● Dataset entries:
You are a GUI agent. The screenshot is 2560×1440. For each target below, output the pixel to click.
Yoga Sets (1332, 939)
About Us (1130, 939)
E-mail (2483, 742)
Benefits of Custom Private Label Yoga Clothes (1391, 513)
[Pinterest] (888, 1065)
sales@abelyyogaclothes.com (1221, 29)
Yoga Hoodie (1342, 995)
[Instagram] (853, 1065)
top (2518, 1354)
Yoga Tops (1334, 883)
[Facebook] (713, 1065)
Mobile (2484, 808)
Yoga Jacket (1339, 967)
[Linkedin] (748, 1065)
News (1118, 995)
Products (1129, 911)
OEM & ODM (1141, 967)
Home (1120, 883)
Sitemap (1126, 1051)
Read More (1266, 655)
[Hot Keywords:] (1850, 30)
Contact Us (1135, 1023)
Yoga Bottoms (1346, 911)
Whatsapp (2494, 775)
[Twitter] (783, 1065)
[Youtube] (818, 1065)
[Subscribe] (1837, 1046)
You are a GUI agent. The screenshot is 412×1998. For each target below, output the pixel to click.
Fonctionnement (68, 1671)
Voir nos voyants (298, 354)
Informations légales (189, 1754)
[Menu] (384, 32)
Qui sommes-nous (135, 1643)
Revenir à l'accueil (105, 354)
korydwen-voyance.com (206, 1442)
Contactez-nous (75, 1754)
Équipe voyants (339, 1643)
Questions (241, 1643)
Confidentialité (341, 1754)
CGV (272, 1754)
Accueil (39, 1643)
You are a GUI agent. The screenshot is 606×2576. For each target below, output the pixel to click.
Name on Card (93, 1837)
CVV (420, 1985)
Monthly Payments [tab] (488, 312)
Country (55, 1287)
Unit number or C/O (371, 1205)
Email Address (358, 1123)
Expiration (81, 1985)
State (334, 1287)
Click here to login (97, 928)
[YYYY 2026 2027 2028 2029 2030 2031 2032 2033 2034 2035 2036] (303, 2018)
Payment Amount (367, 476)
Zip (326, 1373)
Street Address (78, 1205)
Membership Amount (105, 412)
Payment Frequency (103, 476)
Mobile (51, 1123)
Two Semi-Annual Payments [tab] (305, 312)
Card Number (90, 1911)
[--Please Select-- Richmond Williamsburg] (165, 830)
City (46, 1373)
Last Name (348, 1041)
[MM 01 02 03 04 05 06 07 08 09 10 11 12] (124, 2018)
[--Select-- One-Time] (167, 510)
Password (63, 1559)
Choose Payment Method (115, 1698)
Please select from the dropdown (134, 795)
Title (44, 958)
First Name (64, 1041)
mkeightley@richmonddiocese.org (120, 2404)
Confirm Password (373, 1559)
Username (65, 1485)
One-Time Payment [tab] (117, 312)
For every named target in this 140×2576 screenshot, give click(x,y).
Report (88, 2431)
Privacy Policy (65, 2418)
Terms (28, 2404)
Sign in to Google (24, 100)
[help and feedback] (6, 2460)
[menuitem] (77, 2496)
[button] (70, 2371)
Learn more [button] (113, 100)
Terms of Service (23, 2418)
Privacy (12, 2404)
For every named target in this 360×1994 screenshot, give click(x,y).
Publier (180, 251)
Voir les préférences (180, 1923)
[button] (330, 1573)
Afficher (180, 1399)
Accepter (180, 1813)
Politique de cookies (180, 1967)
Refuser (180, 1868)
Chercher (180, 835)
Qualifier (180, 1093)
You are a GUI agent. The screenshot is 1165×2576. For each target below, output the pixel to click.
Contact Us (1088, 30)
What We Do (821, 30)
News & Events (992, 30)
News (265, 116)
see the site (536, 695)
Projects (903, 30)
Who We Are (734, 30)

● Task brief:
After locating the line that holds "Publier (180, 251)", print it and each line after it through the end of the data, exactly as it stands.

● Exercise response:
Publier (180, 251)
Voir les préférences (180, 1923)
[button] (330, 1573)
Afficher (180, 1399)
Accepter (180, 1813)
Politique de cookies (180, 1967)
Refuser (180, 1868)
Chercher (180, 835)
Qualifier (180, 1093)
You are a GUI agent. The screenshot is 1165×2576. For each target below, output the pixel to click.
Contact Us (1088, 30)
What We Do (821, 30)
News & Events (992, 30)
News (265, 116)
see the site (536, 695)
Projects (903, 30)
Who We Are (734, 30)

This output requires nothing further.